COVID-19 has created problems for mortgage lenders, and their most daunting challenges have evolved considerably since early in the pandemic, according to the STRATMOR Group.
In his article “How Will History View 2020? Mortgage Banking Executive Perspectives,” STRATMOR GROUP Senior Partner Jim Cameron details how early issues involving productivity and processes have been overtaken by concerns over capacity management and recruiting.
Cameron’s article compares the results of STRATMOR Group’s May and August 2020 Operations Workshops, where mortgage executives were asked to share their perspectives on changes brought about by COVID-19, specifically their biggest pain points at each point in time. The findings are presented in the company’s latest monthly Insights Report.
According to Cameron, in May, productivity and process-related issues were at the top of the list, with “managing a remote workforce and overseeing the forbearance of mortgage payments next in line.
“In early May, we were relatively fresh off the shelter-in-place (SIP) rules established at the state and local level, so managing a remote workforce was of great concern at that time,” he adds. “Also, the CARES Act rules allowing temporary forbearance of mortgage payments and the ancillary issues created by these rules were a major concern.”
However, when STRATMOR asked the attendees of its August 2020 Operations Workshop what their top issues and pain points were, the lenders top-of-mind issues had changed significantly.

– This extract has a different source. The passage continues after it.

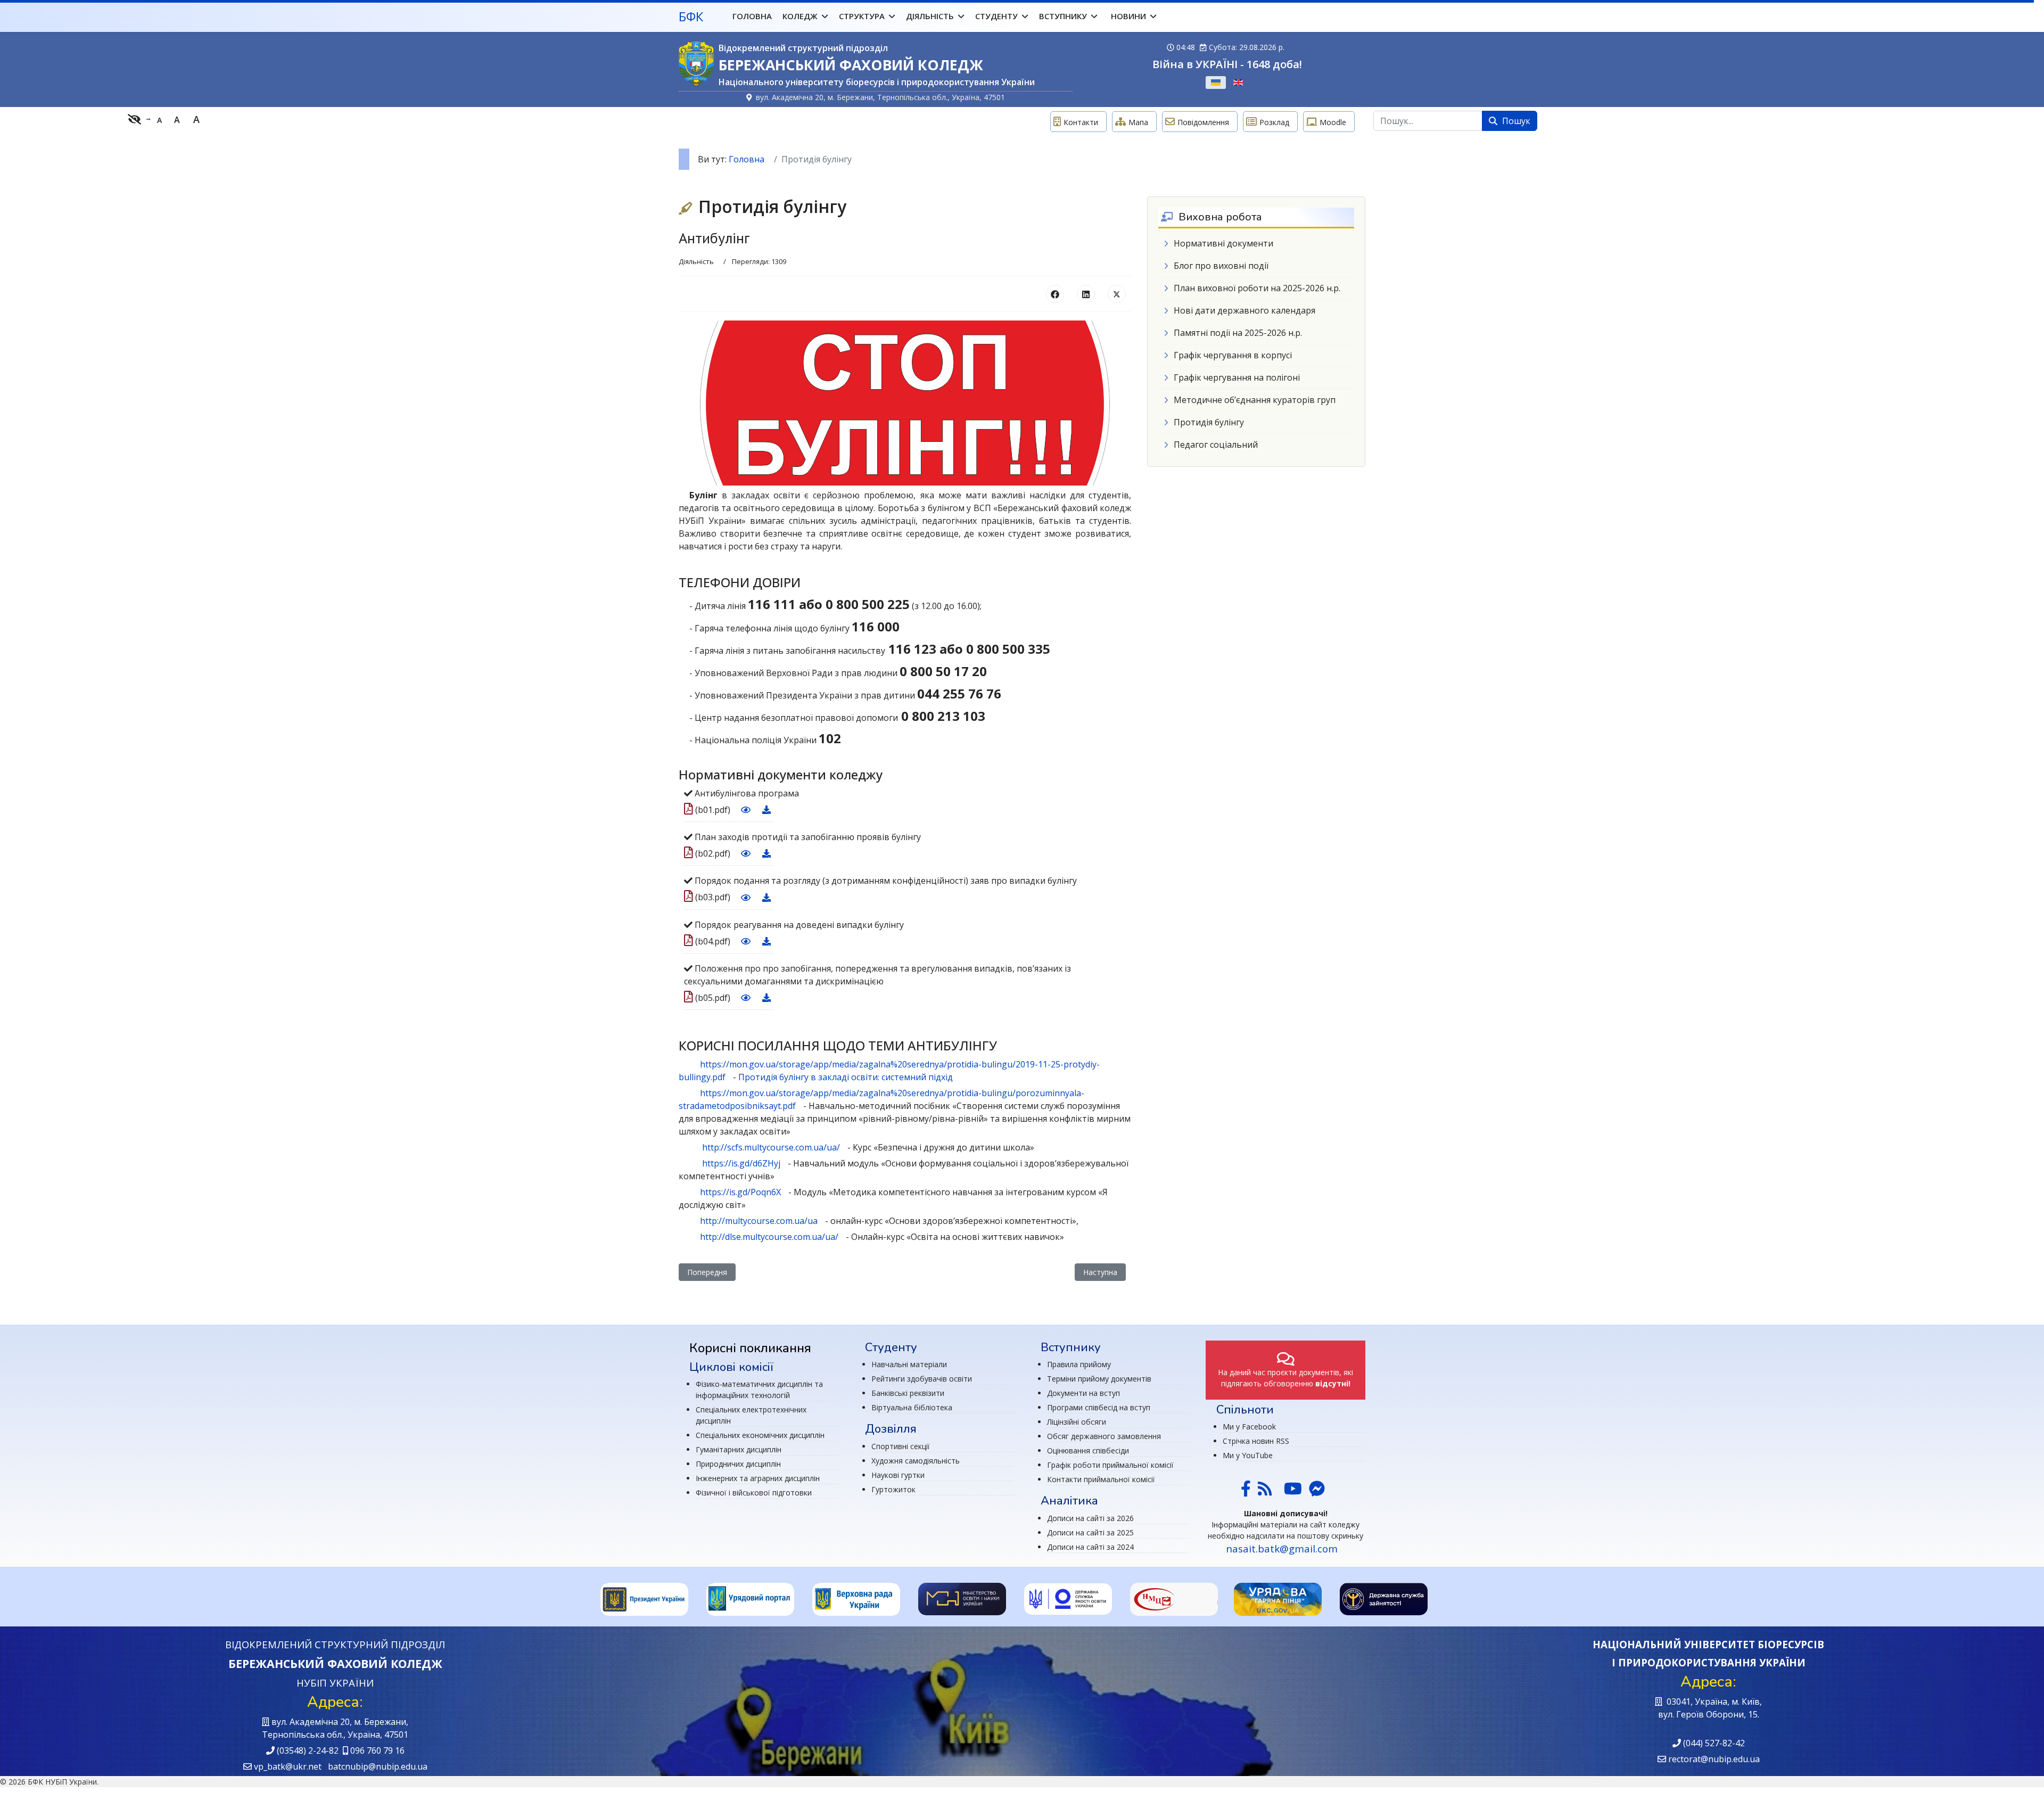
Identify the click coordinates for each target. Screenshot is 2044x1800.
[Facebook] (1055, 294)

“Far and away the biggest issue in August was capacity management,” Cameron writes, noting 41 percent of lenders cited it as their top challenge. Meanwhile, 24 percent of lenders were concerned with retention and recruiting. In the May workshop, no lender cited those issues as problems.
“According to Black Knight, a record $1.1 trillion (that’s trillion with a “t”) was originated in the second quarter, 70 percent of which were refinance transactions,” he notes. “Operations executives were consumed by the challenge of processing, underwriting and closing this massive amount of loan volume – they could think of little else, and this trend has continued unabated into September.”
The Insights Report lists eight tactics lenders were using to manage capacity, including overtime and adjusting workflow processes as well as creative tactics lenders are employing to help mitigate the stress and workplace fatigue that comes with high-volume processing.
“So far this year, we have been challenged and stretched way beyond our comfort zone, and as a result, we grew as an industry despite the short-term pain,” Cameron writes in the report. He cites the increased use of Remote Online Notarization (RON) as well as the industry’s growing comfort level with remote communications using tools like Zoom and BombBomb as examples.
In a second article, “Efficiency and Happy Borrowers: Digital Tools Bring Both,” MortgageSAT Director Mike Seminari notes that while having too many loans to close is a good problem to have, many lenders are struggling to maintain high customer service levels. “With capacity issues squeezing every drop out of existing resources, originators and fulfillment staff have less time for personal, proactive loan updates for borrowers,” he writes.
Seminari recommends that lenders make greater use of digital tools such as text messaging, mobile apps and borrower-facing web portals to bridge the gap between originator efficiency and borrower satisfaction.